Your goal: Would you print the records below without changing anything?

[Stored data entries]
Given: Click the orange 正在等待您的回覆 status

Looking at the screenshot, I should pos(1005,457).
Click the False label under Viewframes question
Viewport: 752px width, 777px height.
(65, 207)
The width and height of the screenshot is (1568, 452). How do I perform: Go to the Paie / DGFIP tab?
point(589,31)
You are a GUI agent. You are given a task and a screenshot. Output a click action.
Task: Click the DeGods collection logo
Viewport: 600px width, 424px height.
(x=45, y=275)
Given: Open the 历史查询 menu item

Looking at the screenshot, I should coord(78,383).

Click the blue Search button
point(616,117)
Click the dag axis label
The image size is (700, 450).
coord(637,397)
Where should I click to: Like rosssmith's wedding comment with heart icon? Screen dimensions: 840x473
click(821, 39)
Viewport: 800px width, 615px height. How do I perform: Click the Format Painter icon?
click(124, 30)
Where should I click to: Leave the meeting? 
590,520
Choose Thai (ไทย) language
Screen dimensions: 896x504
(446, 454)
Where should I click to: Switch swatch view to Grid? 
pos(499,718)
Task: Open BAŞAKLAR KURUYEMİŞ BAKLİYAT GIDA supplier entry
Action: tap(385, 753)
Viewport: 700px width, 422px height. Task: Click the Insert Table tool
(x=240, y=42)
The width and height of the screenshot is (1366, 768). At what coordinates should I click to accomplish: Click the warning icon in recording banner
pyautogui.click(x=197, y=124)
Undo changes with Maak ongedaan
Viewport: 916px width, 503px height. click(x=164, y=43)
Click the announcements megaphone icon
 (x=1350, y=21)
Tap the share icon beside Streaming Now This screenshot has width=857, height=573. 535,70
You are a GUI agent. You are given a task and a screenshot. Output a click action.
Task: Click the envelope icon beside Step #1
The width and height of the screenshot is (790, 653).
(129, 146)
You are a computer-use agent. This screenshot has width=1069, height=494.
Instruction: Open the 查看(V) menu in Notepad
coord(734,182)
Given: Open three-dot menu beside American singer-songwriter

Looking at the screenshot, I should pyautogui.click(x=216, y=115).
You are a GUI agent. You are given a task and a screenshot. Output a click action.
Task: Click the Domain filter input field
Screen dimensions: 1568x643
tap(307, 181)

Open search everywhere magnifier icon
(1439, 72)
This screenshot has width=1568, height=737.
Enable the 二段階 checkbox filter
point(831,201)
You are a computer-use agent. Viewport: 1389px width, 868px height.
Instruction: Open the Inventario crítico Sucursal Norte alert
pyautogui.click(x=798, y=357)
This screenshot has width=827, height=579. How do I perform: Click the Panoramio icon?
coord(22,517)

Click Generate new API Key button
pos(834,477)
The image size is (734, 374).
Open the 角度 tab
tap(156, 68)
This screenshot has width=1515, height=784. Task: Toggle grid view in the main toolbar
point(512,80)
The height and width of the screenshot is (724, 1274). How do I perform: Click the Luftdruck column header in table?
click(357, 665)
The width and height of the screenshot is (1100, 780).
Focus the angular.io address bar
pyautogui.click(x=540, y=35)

Exercise result:
Given: Click the orange 正在等待您的回覆 status

Looking at the screenshot, I should pos(1005,457).
Click the False label under Viewframes question
Viewport: 752px width, 777px height.
(65, 207)
The width and height of the screenshot is (1568, 452). How do I perform: Go to the Paie / DGFIP tab?
point(589,31)
You are a GUI agent. You are given a task and a screenshot. Output a click action.
Task: Click the DeGods collection logo
Viewport: 600px width, 424px height.
(x=45, y=275)
Given: Open the 历史查询 menu item

Looking at the screenshot, I should coord(78,383).

Click the blue Search button
point(616,117)
Click the dag axis label
The image size is (700, 450).
coord(637,397)
Where should I click to: Like rosssmith's wedding comment with heart icon? Screen dimensions: 840x473
click(821, 39)
Viewport: 800px width, 615px height. How do I perform: Click the Format Painter icon?
click(124, 30)
Where should I click to: Leave the meeting? 
590,520
Choose Thai (ไทย) language
Screen dimensions: 896x504
(446, 454)
Where should I click to: Switch swatch view to Grid? 
pos(499,718)
Task: Open BAŞAKLAR KURUYEMİŞ BAKLİYAT GIDA supplier entry
Action: tap(385, 753)
Viewport: 700px width, 422px height. Task: Click the Insert Table tool
(x=240, y=42)
The width and height of the screenshot is (1366, 768). At what coordinates should I click to accomplish: Click the warning icon in recording banner
pyautogui.click(x=197, y=124)
Undo changes with Maak ongedaan
Viewport: 916px width, 503px height. click(x=164, y=43)
Click the announcements megaphone icon
 (x=1350, y=21)
Tap the share icon beside Streaming Now This screenshot has width=857, height=573. 535,70
You are a GUI agent. You are given a task and a screenshot. Output a click action.
Task: Click the envelope icon beside Step #1
The width and height of the screenshot is (790, 653).
(129, 146)
You are a computer-use agent. This screenshot has width=1069, height=494.
Instruction: Open the 查看(V) menu in Notepad
coord(734,182)
Given: Open three-dot menu beside American singer-songwriter

Looking at the screenshot, I should pyautogui.click(x=216, y=115).
You are a GUI agent. You are given a task and a screenshot. Output a click action.
Task: Click the Domain filter input field
Screen dimensions: 1568x643
tap(307, 181)

Open search everywhere magnifier icon
(1439, 72)
This screenshot has width=1568, height=737.
Enable the 二段階 checkbox filter
point(831,201)
You are a computer-use agent. Viewport: 1389px width, 868px height.
Instruction: Open the Inventario crítico Sucursal Norte alert
pyautogui.click(x=798, y=357)
This screenshot has width=827, height=579. How do I perform: Click the Panoramio icon?
coord(22,517)

Click Generate new API Key button
pos(834,477)
The image size is (734, 374).
Open the 角度 tab
tap(156, 68)
This screenshot has width=1515, height=784. Task: Toggle grid view in the main toolbar
point(512,80)
The height and width of the screenshot is (724, 1274). How do I perform: Click the Luftdruck column header in table?
click(357, 665)
The width and height of the screenshot is (1100, 780).
Focus the angular.io address bar
pyautogui.click(x=540, y=35)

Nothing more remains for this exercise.